# Buying my first fit bit!



## Kiwiberry

So, I am finally at a comfortable weight and decided to buy a fit bit along with myfitnesspal to maintain it. I will also start yoga at home before my girls wake up. 

My question, is there anything at all I should know before spending all that $$$ on one? It can be anything at all about it.


----------



## Wobbles

I love my FitBit but I only use it when I am active and not all day. 

The only thing I don't like about it is the stats show you your natural daily calorie burn when sometimes I just want to know what I burnt through exercise and not sitting round the house/walking round the shop etc.

What one did you/are you thinking of going for?

I have the surge and the Charge 2 with HR!


----------



## impatient1

I love my fitbit. I've had it for quite sometime now but have always stuck with the basic fitbit flex and now fitbit flex 2. 

Wobbles do you use the option to track your exercise? If you do you can then see the breakdown of calories burned during that exercise session instead of just all day.
 



Attached Files:







Screenshot_20171102-102620.jpg
File size: 16.1 KB
Views: 2









Screenshot_20171102-102616.jpg
File size: 20.8 KB
Views: 1


----------



## happycupcake

I used to use FitBit, I would say keep your receipt because my band fell apart shortly after buying it! Its replacement was the next model up as they didn't have the model I already had in stock anymore so that was luck. However, I now use Apple Watch instead as my dad bought me one for my birthday


----------



## Wobbles

impatient1 said:


> I love my fitbit. I've had it for quite sometime now but have always stuck with the basic fitbit flex and now fitbit flex 2.
> 
> Wobbles do you use the option to track your exercise? If you do you can then see the breakdown of calories burned during that exercise session instead of just all day.

Yer I can see it but I'd love to get the end of week calories burnt without them including your natural burn iykwim I want to know what I did 'active' not sitting down. Really frustrated me :lol:


----------



## happycupcake

Wobbles said:


> impatient1 said:
> 
> 
> I love my fitbit. I've had it for quite sometime now but have always stuck with the basic fitbit flex and now fitbit flex 2.
> 
> Wobbles do you use the option to track your exercise?
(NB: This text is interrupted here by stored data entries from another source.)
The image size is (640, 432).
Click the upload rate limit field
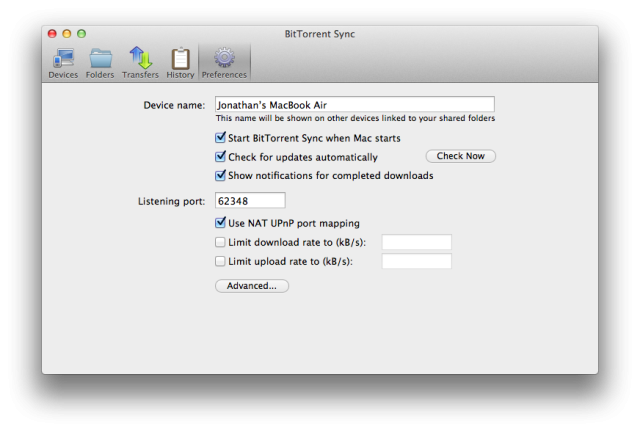(x=417, y=261)
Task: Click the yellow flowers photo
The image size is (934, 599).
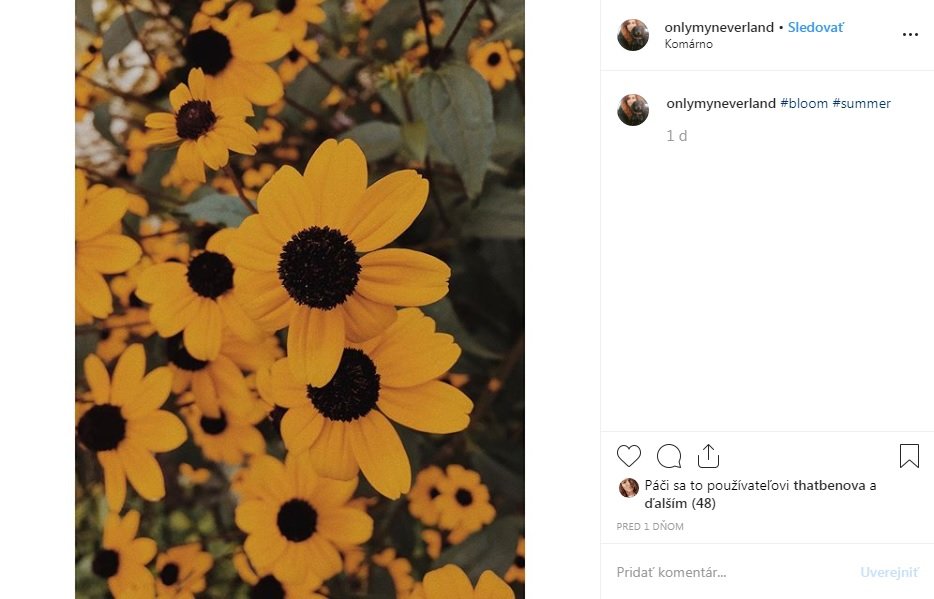Action: tap(300, 300)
If you do you can then see the breakdown of calories burned during that exercise session instead of just all day.
> 
> Yer I can see it but I'd love to get the end of week calories burnt without them including your natural burn iykwim I want to know what I did 'active' not sitting down. Really frustrated me :lol:Click to expand...

There are online calculators which can give you an estimate for how many calories you naturally burn :)


----------



## Wobbles

Yer I know - What I mean is FitBit sum up your weeks 'burn' but they include you natural burning calories that count which I don't want to know <3 I put my Fitbit on for a session, long walk, run or cycle and they are the only stats I am interested in.

So if I've burnt 2000 calories exercising I don't want to see my end of week stats say I've burn 8000. :D


----------



## happycupcake

Yeah, it is a downside of it. You can figure it out but it's a shame it can't differentiate between the two, a lot less hassle that way


----------



## Wobbles

Small annoyance :lol:


----------



## happycupcake

True, only a minor annoyance. They're a good little device :)


----------



## Wobbles

I really want the Apple Watch Nike+ Series 3 with GPS and cellular now they've eventually caught up from their basic watches but having just moved into a new house I can't justify the £!


----------



## happycupcake

Yeah they are expensive! My dad bought me an Apple Watch (first gen I think) seconhand for my birthday and that was pricey enough :shock:


----------



## Wobbles

VERY have a 20% offer on excluding the iPhone X. You do however need an account.

https://www.very.co.uk/electricals/iphone/e/b/115433/promo/apple-credit-to-account.end

You need to add it to buy now pay later 12 months. Wait for the credit to be added to your account then you can pay it off when you want. Prices are the same as APPLE. I got one for £319 (saved £80) :D


----------



## happycupcake

Ah yes, I know them. I have an account but my credit limit is tiny lol


----------